Text shown
48

Update&Answer:

My misunderstand was:

All the imported/required files will be transformed by loader.

However, some imported/required files are not necessary to be transformed. For example, js files in "node_module" have been processed. So there is no need to be transformed again by Babel loader. That is basically why we need "exclude: /node_modules/" in loader.

Similarly, if you know what files to be transformed by a loader, you can use "include".

Simply put, entry.js will include all the imported/required files. But among these files, only a few of them need to be transformed. That is why "loader" introduces "include" and "exclude".


I am still not quite clear about the reasons why we need use "include" or "exclude" in loader of webpack.

Because the entry js file will always need to include its imported/required js files recursively. All the imported/required files will be transformed by loader. If that is the case, why do we need "include" or "exclude" in loader?

One common case is "exclude: /node_modules/". The thing that confuses me is that if the entry js file need some files from the node_modules and then we exclude the node_modules. Then the final bundle file will not contain the requied file from node_modules. In that case, the final bundle.js will not work correctly. Am I missing anything here?

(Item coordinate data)
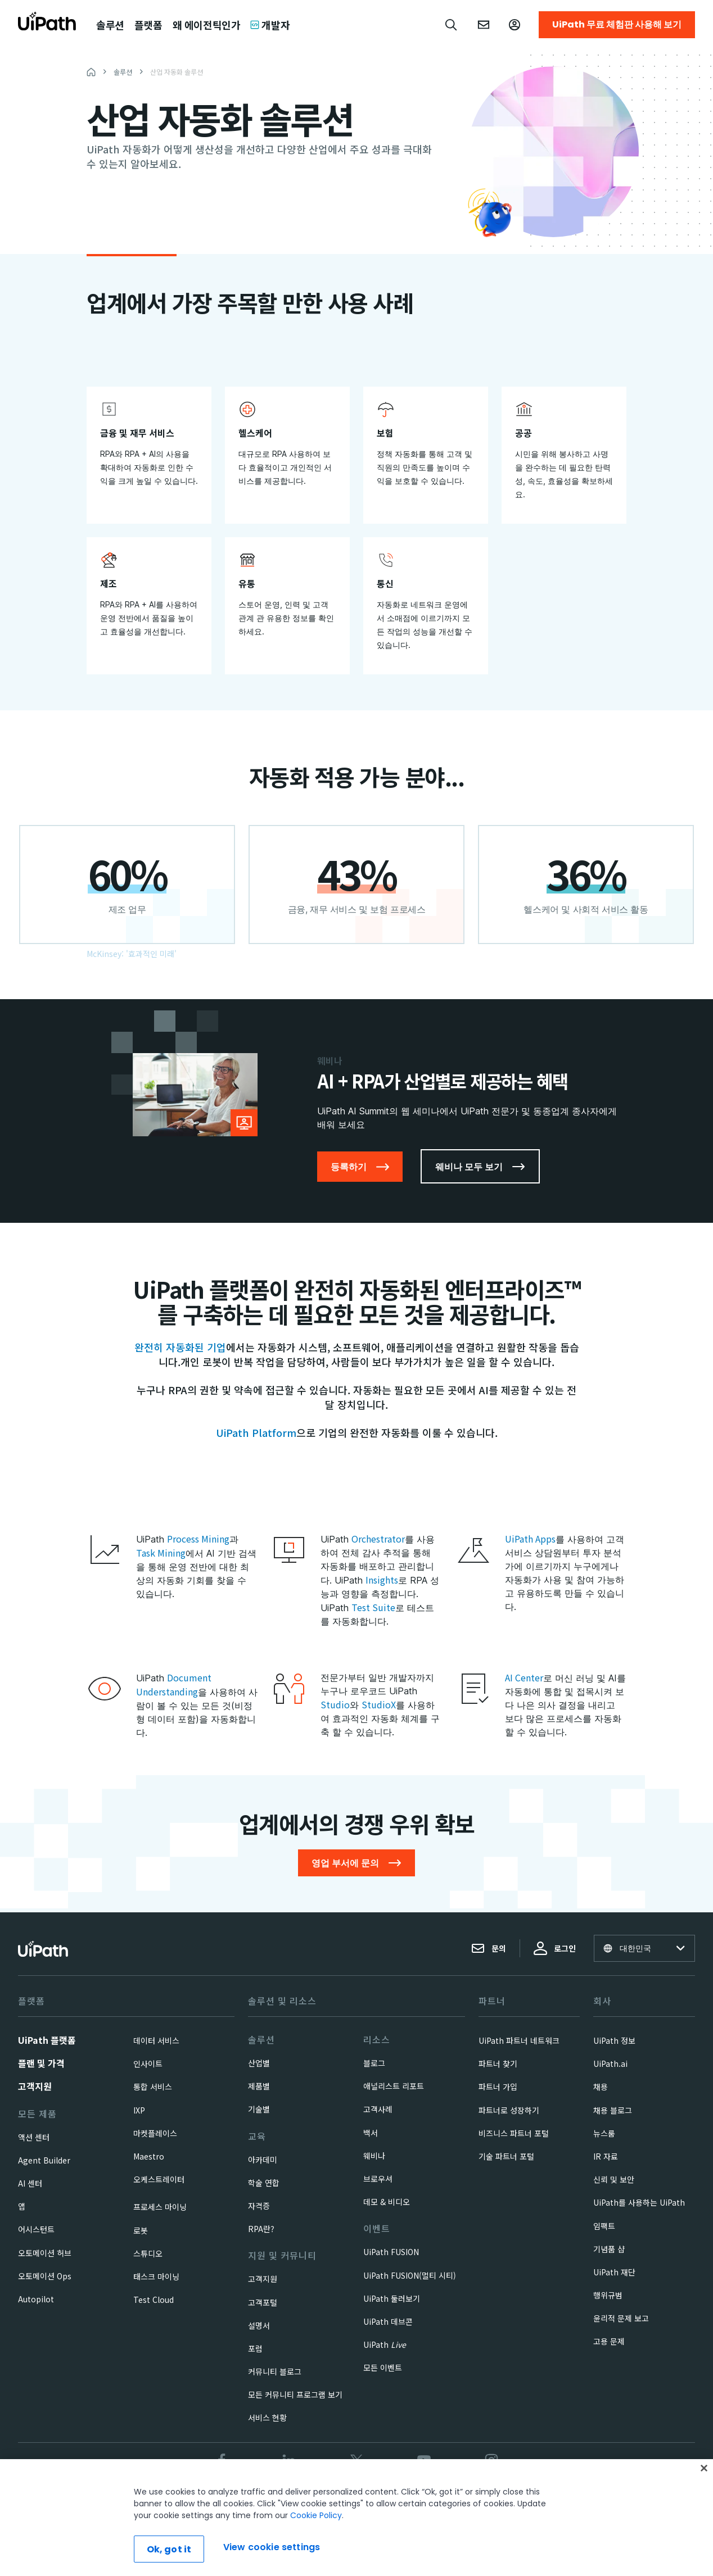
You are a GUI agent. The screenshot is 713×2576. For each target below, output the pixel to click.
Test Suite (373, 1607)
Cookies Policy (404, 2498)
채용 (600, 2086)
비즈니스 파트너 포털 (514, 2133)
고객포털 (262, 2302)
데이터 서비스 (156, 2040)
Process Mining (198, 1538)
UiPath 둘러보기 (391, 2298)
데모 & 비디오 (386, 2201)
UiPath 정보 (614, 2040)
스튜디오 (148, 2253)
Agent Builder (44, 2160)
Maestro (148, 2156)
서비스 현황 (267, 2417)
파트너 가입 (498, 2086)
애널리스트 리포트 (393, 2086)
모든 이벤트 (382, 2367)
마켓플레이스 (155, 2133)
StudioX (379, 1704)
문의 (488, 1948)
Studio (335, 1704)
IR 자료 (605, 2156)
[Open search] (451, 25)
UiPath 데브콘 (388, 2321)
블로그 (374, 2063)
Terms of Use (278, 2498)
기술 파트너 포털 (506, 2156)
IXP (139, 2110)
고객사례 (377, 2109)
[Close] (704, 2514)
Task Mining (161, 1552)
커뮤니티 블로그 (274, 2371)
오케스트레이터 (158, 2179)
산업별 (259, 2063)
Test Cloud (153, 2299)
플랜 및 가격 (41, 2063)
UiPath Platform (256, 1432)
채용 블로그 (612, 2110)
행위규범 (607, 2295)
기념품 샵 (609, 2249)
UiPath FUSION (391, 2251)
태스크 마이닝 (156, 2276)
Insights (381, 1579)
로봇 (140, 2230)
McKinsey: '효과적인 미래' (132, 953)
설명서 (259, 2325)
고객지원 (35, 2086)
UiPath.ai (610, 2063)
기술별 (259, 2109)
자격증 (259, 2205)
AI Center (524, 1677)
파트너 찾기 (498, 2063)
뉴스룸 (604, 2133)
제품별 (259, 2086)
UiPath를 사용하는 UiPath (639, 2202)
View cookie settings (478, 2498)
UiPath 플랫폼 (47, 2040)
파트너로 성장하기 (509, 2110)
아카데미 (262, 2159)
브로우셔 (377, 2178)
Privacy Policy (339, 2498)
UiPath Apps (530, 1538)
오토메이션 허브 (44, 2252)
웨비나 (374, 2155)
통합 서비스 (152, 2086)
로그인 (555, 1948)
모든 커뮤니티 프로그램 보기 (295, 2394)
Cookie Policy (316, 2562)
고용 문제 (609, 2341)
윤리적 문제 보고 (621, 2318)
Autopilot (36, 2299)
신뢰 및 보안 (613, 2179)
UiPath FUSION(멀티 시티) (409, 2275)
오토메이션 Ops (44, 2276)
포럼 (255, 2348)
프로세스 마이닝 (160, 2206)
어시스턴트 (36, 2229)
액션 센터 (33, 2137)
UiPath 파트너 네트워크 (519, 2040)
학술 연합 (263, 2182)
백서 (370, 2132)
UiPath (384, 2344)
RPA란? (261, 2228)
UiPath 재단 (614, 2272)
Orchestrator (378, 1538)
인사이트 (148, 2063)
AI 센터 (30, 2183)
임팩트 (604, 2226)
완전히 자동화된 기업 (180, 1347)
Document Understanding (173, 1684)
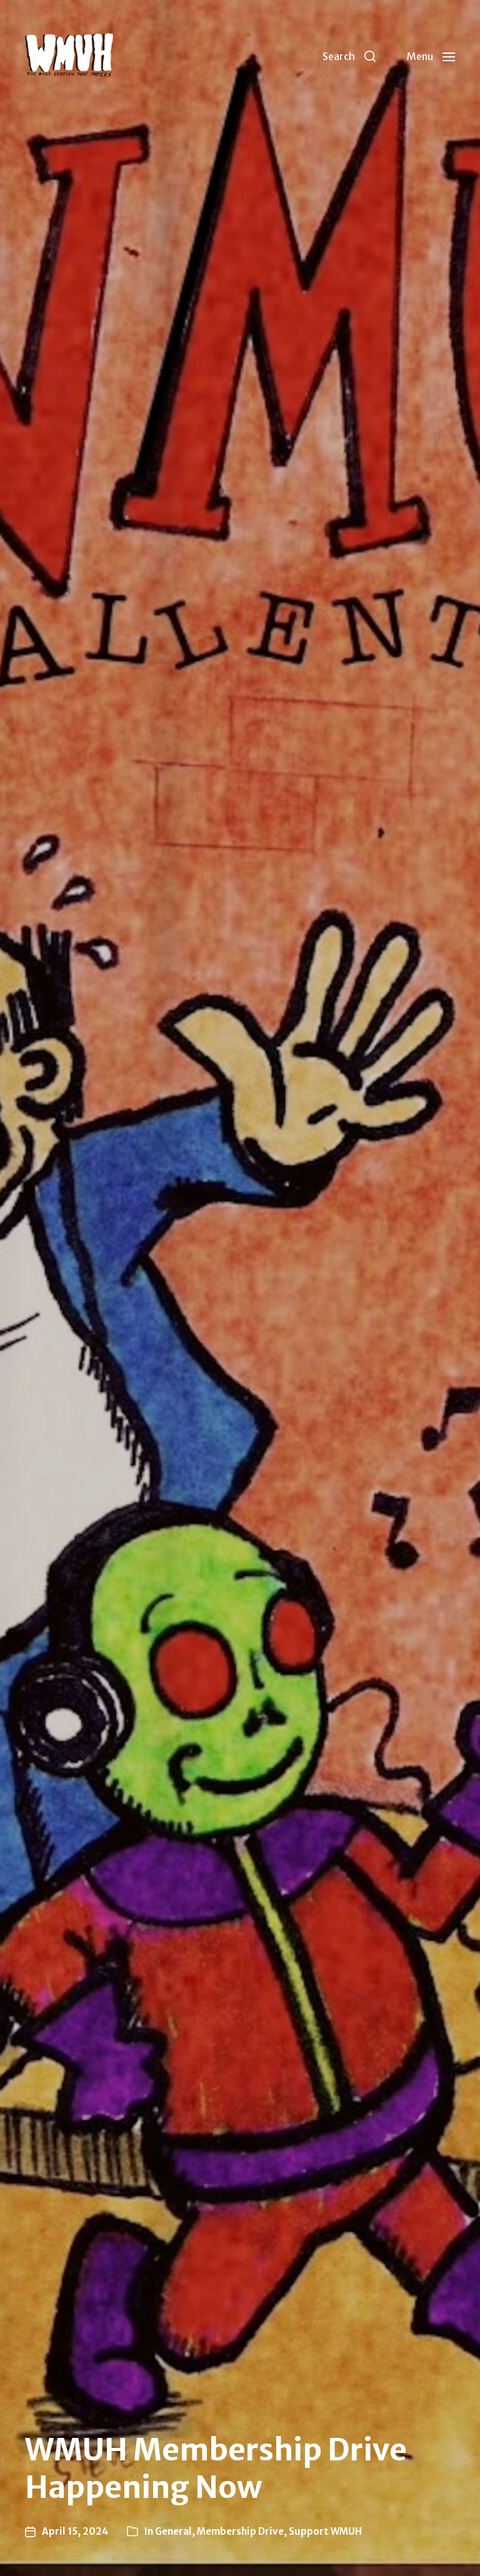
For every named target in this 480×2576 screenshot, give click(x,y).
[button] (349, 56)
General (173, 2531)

Work to do
According to the webpack loader post, why don't js files in "node_module" need to be transformed again by Babel loader?

The completed task
They have already been processed.